**Aim of the task:** Among the lines below, copy each one in which "icon" appears.

= = = =

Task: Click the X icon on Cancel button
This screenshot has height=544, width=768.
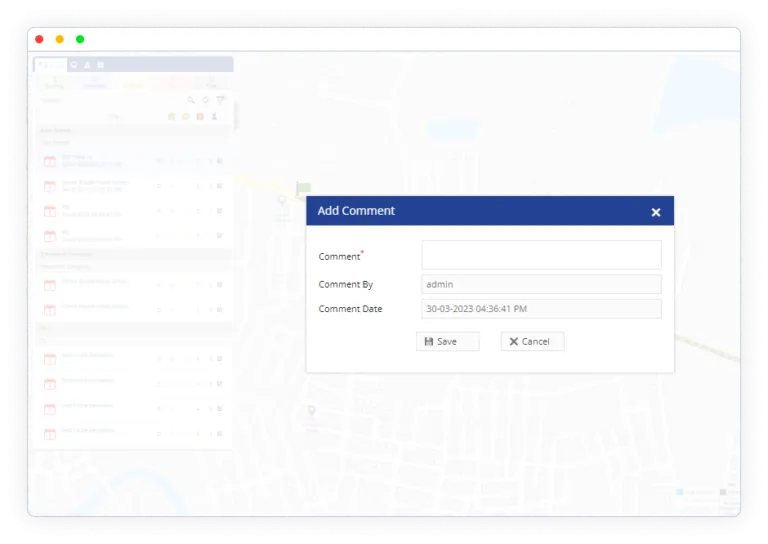Action: (x=513, y=341)
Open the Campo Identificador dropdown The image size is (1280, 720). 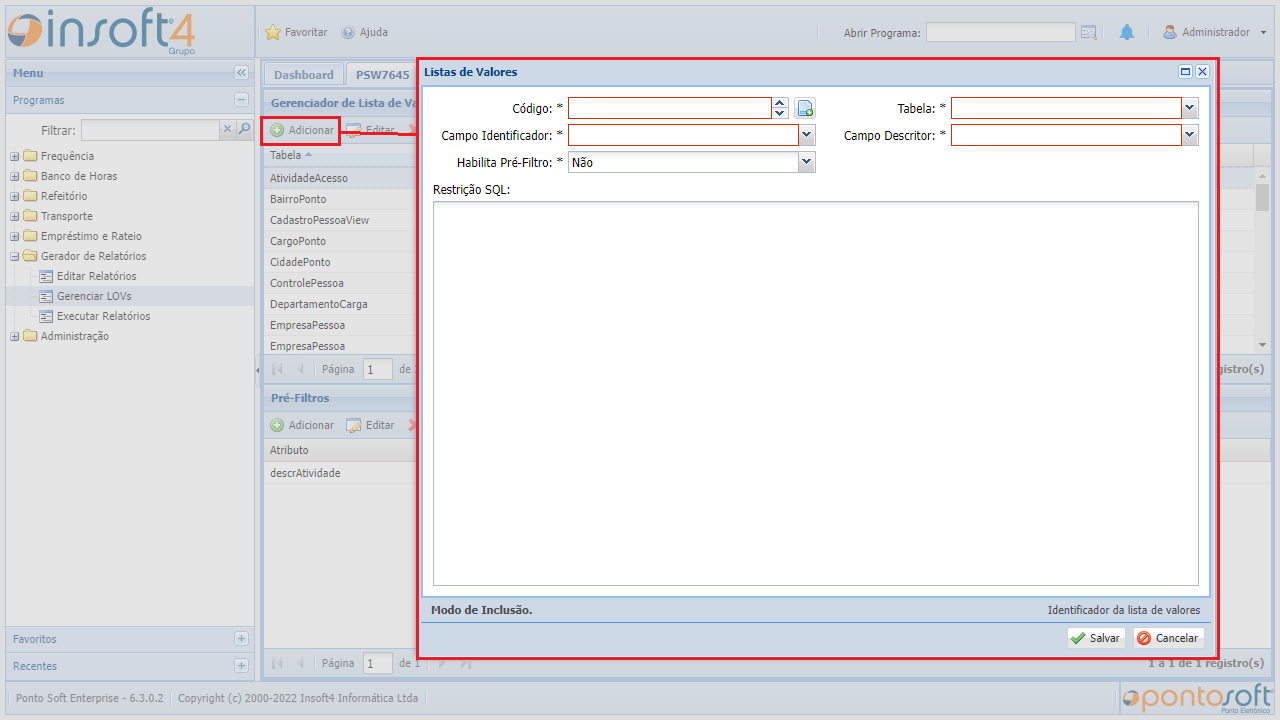[x=807, y=135]
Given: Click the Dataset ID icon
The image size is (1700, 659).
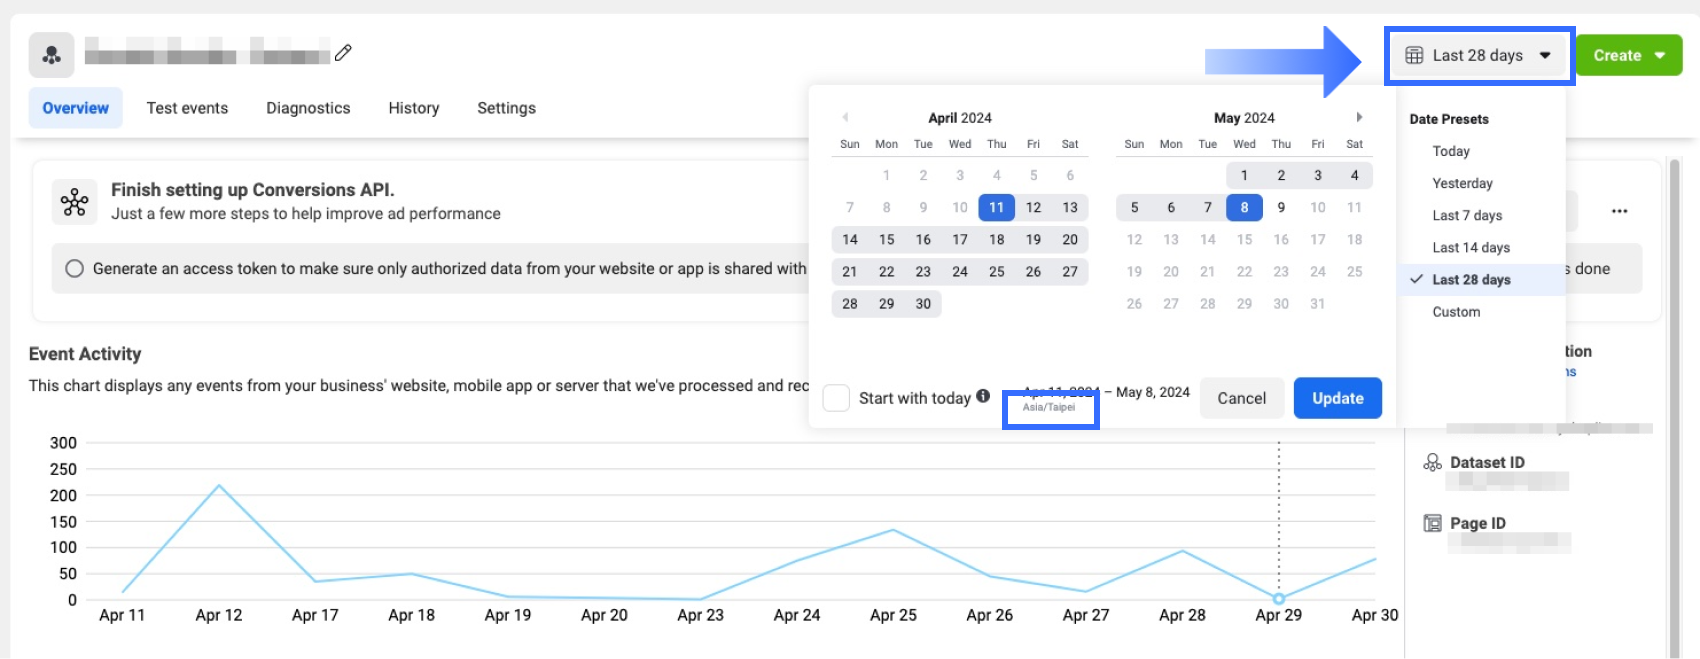Looking at the screenshot, I should tap(1432, 462).
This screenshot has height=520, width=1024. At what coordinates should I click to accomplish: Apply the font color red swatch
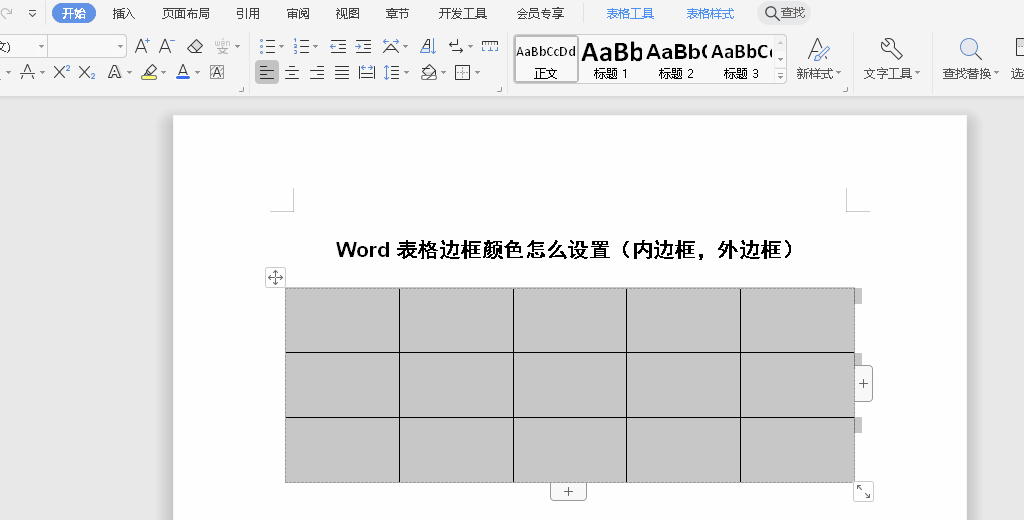(182, 72)
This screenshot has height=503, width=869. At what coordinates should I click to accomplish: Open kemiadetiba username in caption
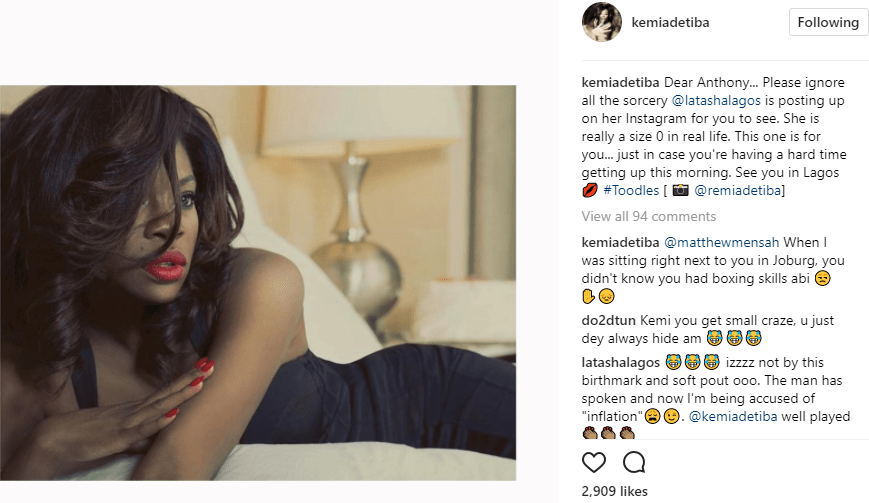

= = = =

**Answer to this exercise:**
Task: Click the X icon on Cancel button
Given: Click the Dataset ID icon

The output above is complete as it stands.